• [Exercise goal]
Which lines of the records below contain the word "will"? Report each of them in full.
Supplied records below:
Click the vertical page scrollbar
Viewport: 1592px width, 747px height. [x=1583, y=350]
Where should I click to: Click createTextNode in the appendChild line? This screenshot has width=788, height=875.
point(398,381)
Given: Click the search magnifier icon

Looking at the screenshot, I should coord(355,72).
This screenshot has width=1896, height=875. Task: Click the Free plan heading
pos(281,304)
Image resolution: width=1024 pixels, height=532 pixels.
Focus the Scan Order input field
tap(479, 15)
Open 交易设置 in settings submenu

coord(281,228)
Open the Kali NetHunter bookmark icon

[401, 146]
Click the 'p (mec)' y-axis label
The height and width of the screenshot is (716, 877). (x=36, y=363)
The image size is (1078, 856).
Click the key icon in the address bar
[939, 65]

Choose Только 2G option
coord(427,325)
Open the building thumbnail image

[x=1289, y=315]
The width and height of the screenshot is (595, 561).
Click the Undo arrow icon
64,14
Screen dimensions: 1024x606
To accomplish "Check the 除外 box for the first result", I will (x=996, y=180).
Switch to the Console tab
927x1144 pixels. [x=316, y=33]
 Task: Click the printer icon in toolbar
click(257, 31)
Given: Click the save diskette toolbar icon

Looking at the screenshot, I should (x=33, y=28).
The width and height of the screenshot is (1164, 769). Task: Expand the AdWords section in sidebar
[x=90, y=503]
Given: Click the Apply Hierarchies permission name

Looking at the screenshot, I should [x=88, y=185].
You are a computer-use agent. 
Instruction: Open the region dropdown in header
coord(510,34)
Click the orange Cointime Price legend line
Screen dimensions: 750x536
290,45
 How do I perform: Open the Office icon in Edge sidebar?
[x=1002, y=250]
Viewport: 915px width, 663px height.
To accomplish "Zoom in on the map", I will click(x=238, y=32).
End of Supplied records.
• [Response area]
To accomplish "Check the 除外 box for the first result", I will (x=996, y=180).
To accomplish "Zoom in on the map", I will click(x=238, y=32).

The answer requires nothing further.